History and exam
Key diagnostic factors
common
choking crisis
Sudden onset of choking and coughing classically described in children and usually reported by parent/caregiver.
The sensitivity of choking crisis for foreign body aspiration varies from 13% to 88%.[14]
unilateral decreased breath sounds
uncommon
unilateral wheezing
In children, sensitivity is reported to be 24%, specificity 100%, positive predictive value 100%, and negative predictive value 35%.[14] Other studies show lower specificity rates (84%).[45]
May present in adults as well, especially in patients who have had the foreign body for more than 1 month as estimated by history.[55]
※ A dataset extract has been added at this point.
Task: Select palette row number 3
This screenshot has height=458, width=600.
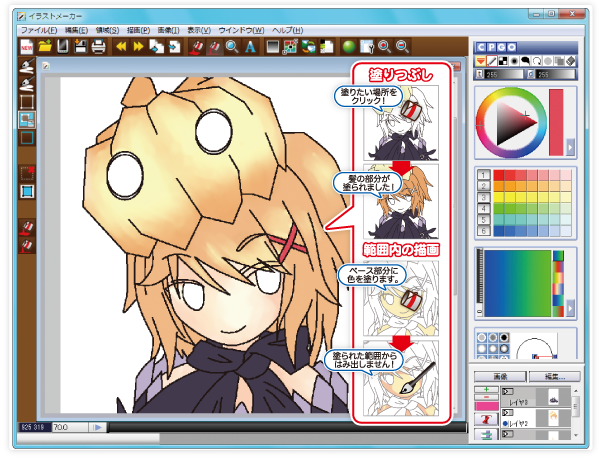Action: [x=483, y=195]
Auscultation sounds: Expiratory wheeze
Auscultation sounds: Polyphonic wheeze
Other diagnostic factors
common
intractable cough
fever
Seen in 31% of children and adults with foreign body aspiration.[54]
dyspnea
Occurs in 26% of children and adults with foreign body aspiration.[54]
bilateral wheezing
Occurs in 26% of children and adults with foreign body aspiration.[54]
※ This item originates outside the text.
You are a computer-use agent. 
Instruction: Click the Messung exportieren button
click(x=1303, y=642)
Auscultation sounds: Expiratory wheeze
Auscultation sounds: Polyphonic wheeze
Risk factors
strong
decreased level of consciousness (Glasgow coma score <9)
Decreased level of consciousness associated with trauma, use of sedatives or alcohol, general anesthesia, or neurologic disorders (i.e., brain tumors, seizure, Parkinson disease, intellectual disability, stroke) impairs the protective airway mechanisms and increase the risk for aspirating a foreign body.[4][8] Alcohol or sedative use and head trauma are leading causes of foreign body aspiration in adults.[8]
age <4 years
Children have a high risk for foreign body aspiration because of poor chewing ability, their tendency to put objects in their mouths, the lack of posterior dentition, and uninhibited inspirations when laughing or crying.[14] Significant morbidity and mortality are seen in younger children (2 months to 4 years old) because of their narrow airways and immature airway protective mechanisms.[10][15][16]
age >70 years
The risk of aspiration is higher in older people, especially in and after the seventh decade, probably because of a higher prevalence of aging-associated degenerative neurologic and cerebrovascular disorders that can cause dysphagia and/or impaired cough reflex.[4][7][8]
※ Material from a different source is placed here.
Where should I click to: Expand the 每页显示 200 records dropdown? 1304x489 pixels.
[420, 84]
Studies indicate that more than 50% of patients with acute food asphyxiation are ages 71 to 90 years.[9]
bulbar dysfunction
Bulbar dysfunction from corticobulbar pathway or brainstem neuron degeneration may cause abnormalities in the control and strength of the laryngeal and pharyngeal muscles and may cause dysphagia that can lead to aspiration of microorganisms, liquids, or food. Furthermore, bulbar muscle weakness prevents adequate cough to clear the airway if aspiration does occur.[20]
male sex
cerebrovascular disease
More than one third of patients with acute stroke have radiologic evidence of aspiration.[7] Abnormal swallowing increases the risk for aspiration.[7] Patients with dysphagia have delayed triggering of the pharyngeal motor response and decreased laryngeal elevation, resulting in poor coordination and timing of oral, pharyngeal, and laryngeal events during swallowing.[24]
dementia
Can cause impairment of the cough reflex and/or swallowing.